Christophe Villée : Un concierge indélicat !

Pour notre rubrique Les Archives du Crime, Jean-Michel Armand reviendra sur différents crimes. Des mystères, des enquêtes et des rebondissements qui ont marqué la région au fil du temps. Un voyage à travers les méandres du passé criminel local.

Les mots peuvent parfois tromper quand on en ignore le sens caché ou la définition antérieure. Ainsi quand, dans le titre de cet article on lit « concierge », on pense immédiatement à cette noble fonction de vestale des immeubles, la légendaire « bignole » popularisée par Balzac. On mesurera son erreur quand on saura que le concierge fut jusque sous la monarchie de juillet, le responsable d’une prison ayant sous ses ordres gardiens et autres porte-clefs.
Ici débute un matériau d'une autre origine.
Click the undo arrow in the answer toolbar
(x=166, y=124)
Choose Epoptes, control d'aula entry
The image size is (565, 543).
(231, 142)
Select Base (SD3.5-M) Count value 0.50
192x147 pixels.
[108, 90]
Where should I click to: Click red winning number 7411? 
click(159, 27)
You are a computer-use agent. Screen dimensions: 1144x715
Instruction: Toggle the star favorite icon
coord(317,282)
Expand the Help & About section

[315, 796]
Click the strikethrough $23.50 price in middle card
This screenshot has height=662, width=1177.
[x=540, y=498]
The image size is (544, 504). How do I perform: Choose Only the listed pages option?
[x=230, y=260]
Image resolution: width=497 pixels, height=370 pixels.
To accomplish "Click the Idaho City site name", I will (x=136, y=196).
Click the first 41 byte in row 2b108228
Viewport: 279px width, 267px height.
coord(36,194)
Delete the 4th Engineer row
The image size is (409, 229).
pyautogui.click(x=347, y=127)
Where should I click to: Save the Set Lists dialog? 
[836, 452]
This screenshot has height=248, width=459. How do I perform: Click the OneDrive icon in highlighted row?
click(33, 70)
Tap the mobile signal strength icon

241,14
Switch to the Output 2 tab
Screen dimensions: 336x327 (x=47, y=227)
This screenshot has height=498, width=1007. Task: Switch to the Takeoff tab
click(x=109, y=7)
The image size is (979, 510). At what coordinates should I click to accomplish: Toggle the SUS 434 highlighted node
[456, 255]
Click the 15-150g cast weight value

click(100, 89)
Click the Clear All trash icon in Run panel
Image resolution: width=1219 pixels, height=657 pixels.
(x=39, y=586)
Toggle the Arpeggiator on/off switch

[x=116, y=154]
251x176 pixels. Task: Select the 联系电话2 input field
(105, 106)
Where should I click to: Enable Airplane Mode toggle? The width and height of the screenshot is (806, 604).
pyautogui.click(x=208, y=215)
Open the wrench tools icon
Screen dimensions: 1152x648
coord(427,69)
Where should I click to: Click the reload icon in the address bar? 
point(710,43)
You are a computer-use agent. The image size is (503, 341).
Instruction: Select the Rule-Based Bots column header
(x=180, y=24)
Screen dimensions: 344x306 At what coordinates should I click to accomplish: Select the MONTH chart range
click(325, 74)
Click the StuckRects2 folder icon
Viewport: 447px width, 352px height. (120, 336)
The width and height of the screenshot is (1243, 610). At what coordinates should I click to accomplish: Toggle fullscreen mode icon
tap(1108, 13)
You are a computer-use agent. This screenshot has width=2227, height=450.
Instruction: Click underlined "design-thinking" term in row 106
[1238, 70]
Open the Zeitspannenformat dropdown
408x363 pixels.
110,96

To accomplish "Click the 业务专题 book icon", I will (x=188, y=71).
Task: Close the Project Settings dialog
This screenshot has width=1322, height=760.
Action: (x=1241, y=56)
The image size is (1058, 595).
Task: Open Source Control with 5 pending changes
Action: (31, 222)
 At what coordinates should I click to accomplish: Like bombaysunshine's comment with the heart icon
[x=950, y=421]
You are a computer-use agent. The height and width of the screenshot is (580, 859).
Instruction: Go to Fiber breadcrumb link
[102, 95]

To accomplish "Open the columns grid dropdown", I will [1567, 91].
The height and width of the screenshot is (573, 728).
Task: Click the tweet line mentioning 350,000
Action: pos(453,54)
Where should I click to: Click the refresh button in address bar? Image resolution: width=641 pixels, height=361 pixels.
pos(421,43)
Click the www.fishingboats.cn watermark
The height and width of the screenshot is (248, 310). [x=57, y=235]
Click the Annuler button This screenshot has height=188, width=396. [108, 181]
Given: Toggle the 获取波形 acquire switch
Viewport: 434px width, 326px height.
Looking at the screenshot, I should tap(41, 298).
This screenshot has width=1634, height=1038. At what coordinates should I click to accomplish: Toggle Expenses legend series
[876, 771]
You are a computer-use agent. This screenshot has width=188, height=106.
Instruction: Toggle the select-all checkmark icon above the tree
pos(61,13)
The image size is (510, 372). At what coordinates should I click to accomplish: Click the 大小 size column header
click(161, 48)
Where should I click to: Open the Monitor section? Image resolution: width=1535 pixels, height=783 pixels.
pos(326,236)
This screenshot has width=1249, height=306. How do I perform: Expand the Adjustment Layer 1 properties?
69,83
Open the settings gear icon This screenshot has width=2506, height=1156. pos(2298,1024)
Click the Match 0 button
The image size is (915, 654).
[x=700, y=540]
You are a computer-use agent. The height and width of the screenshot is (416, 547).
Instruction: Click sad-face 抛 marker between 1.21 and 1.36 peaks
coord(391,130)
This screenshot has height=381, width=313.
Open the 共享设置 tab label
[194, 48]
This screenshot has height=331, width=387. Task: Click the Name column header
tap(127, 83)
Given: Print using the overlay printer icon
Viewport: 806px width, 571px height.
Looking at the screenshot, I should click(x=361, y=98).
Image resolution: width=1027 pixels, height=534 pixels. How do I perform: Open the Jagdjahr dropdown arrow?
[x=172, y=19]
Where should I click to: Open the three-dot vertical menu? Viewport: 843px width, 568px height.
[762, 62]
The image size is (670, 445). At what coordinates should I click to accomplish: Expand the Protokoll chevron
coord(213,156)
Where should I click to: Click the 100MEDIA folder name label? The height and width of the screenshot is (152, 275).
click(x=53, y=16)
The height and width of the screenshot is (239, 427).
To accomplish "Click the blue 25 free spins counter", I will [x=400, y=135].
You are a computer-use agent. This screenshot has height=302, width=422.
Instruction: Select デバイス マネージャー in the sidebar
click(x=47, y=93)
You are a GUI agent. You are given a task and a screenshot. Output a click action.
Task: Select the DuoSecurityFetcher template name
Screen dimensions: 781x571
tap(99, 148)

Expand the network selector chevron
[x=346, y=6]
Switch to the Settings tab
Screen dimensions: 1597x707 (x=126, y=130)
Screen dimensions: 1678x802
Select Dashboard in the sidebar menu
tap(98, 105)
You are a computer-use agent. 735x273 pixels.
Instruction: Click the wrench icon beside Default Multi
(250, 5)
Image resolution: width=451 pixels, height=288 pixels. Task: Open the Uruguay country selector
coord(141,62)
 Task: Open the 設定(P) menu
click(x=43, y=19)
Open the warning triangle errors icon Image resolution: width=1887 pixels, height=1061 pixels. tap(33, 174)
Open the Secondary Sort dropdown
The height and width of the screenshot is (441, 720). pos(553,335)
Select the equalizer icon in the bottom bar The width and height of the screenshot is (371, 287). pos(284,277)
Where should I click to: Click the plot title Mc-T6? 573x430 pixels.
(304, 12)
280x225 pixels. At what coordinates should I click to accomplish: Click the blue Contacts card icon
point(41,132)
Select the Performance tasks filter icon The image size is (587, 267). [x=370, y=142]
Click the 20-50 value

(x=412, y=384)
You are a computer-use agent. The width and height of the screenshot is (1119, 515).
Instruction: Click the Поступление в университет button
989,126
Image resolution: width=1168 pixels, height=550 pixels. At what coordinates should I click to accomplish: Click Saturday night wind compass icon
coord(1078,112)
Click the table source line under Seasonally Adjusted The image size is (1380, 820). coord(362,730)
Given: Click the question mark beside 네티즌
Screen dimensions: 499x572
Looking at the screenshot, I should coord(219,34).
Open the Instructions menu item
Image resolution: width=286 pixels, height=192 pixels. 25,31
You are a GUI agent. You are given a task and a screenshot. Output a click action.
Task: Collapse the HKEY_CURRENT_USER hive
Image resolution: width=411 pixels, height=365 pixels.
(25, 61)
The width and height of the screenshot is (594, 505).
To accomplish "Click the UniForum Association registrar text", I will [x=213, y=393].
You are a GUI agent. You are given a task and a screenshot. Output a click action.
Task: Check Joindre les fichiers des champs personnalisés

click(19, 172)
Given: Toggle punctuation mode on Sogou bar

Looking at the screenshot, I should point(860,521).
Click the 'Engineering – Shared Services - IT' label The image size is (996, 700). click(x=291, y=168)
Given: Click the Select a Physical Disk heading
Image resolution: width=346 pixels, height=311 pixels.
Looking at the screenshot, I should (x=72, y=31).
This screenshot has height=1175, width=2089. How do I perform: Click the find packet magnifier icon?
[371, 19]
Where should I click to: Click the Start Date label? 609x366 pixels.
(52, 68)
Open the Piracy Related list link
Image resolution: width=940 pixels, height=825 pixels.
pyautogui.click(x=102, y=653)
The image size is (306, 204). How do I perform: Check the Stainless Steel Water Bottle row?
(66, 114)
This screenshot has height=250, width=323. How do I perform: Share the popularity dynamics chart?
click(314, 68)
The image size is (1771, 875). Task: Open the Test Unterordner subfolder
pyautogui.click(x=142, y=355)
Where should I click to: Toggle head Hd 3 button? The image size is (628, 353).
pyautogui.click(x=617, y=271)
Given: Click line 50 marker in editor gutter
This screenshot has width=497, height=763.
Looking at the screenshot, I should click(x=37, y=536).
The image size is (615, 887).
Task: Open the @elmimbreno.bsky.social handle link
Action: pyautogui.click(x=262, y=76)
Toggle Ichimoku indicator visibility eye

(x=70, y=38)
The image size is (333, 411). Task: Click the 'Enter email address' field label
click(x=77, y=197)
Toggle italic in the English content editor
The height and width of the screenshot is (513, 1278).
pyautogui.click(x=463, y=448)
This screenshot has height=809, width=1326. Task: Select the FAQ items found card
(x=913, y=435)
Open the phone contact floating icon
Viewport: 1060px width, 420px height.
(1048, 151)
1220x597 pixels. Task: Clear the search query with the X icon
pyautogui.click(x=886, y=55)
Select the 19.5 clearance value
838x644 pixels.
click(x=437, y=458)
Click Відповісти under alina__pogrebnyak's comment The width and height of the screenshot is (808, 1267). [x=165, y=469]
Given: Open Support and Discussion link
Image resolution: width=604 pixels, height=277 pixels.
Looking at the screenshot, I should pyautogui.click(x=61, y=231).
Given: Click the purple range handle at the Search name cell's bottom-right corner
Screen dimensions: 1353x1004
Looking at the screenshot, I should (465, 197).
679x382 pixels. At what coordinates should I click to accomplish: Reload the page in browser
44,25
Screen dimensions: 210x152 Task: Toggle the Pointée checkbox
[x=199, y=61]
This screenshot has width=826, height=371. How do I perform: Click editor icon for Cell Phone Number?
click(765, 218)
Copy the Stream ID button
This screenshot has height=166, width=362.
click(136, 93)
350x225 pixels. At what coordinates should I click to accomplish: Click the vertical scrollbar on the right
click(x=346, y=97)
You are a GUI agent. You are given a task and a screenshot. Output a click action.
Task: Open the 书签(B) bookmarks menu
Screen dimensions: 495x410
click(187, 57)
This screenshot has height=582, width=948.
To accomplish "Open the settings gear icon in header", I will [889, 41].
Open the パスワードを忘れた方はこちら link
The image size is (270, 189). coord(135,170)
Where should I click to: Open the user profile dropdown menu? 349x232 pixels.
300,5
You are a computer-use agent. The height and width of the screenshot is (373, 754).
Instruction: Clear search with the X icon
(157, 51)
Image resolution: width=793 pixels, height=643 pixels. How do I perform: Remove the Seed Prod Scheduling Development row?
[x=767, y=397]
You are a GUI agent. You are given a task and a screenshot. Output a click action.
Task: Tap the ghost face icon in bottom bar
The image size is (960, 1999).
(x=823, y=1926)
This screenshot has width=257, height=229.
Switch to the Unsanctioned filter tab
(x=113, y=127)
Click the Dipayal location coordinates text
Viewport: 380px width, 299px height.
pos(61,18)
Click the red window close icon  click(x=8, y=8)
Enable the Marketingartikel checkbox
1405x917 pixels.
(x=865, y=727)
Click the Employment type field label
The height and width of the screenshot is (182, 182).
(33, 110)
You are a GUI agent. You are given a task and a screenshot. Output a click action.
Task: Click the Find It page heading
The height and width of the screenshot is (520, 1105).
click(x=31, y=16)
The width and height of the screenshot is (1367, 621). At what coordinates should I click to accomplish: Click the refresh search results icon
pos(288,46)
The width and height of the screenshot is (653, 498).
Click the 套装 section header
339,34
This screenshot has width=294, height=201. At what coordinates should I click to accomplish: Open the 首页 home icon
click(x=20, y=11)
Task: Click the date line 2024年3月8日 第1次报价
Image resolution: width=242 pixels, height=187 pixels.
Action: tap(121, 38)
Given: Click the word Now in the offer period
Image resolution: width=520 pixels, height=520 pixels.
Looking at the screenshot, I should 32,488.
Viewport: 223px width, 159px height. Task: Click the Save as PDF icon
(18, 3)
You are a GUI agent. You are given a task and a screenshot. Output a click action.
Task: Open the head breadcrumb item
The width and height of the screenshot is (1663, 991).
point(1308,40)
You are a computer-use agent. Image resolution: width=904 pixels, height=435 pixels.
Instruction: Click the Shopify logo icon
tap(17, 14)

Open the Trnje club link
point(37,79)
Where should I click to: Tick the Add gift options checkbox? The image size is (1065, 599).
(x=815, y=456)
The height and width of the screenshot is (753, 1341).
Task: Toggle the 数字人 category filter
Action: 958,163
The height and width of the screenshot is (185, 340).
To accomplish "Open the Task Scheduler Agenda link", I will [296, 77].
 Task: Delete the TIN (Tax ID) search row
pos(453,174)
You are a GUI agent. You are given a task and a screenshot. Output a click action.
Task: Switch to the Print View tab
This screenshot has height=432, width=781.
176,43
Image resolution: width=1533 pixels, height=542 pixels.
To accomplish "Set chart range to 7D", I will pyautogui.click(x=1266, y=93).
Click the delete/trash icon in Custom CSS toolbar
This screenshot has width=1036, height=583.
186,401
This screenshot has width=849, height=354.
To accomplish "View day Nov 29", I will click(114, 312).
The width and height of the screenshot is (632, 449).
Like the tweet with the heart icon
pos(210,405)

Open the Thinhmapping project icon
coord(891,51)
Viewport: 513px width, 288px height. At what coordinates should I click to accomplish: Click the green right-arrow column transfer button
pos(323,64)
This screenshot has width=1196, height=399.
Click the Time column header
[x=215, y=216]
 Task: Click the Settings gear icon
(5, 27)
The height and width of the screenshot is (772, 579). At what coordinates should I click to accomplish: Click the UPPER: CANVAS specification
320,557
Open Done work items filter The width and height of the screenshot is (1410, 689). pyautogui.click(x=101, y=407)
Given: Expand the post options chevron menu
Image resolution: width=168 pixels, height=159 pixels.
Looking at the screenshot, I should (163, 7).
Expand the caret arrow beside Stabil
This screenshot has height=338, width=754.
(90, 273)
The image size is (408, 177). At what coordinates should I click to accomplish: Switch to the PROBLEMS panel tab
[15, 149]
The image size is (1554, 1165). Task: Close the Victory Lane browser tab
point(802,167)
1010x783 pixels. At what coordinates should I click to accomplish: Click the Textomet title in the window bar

Qui a visité la Conciergerie à Paris a le souvenir de cette ancienne destination avant que la prison pénale ne devienne républicaine et s’exporte sous d’autres cieux. Concierge, c’est la fonction à Dijon d’un certain Christophe Villée qui depuis mois d’octobre 1801 a la haute main sur la Maison d’arrêt et de correction de la ville.

Depuis la Révolution, la fonction n’est plus une charge vénale comme beaucoup d’emplois publics sous l’ancien régime. Depuis 1795, les concierges sont placés sous l’autorité des municipalités et de ses édiles ainsi que sous le contrôle d’une commission de surveillance nommée par le préfet et ce sont les membres de la commission côte d’orienne qui vont découvrir les bien curieuses pratiques du sieur Villée.

 

Les pratiques douteuses de Christophe Villée

Depuis quelques temps déjà courraient à ce sujet des rumeurs colportées notamment par les porte-clefs de la prison et certains détenus notamment ceux dévolus au service général de l’établissement. D’aucuns s’étonnent en effet que des matériaux et matériels commandés à des entrepreneurs pour des chantiers internes n’arrivent jamais là où on les attend ou alors amputés en nombre ou en volume. Rien que pour le premier trimestre de l’année 1815, 752 francs auraient été dépensés pour des travaux pas toujours exécutés. Étrange, non ? Qu’il y ait des voleurs en prison… quoi de plus normal mais que son responsable soit mis en cause, voilà qui est moins ordinaire. C’est en tous cas ce que la rumeur suggère. Mais pour accuser, il faut en apporter la preuve.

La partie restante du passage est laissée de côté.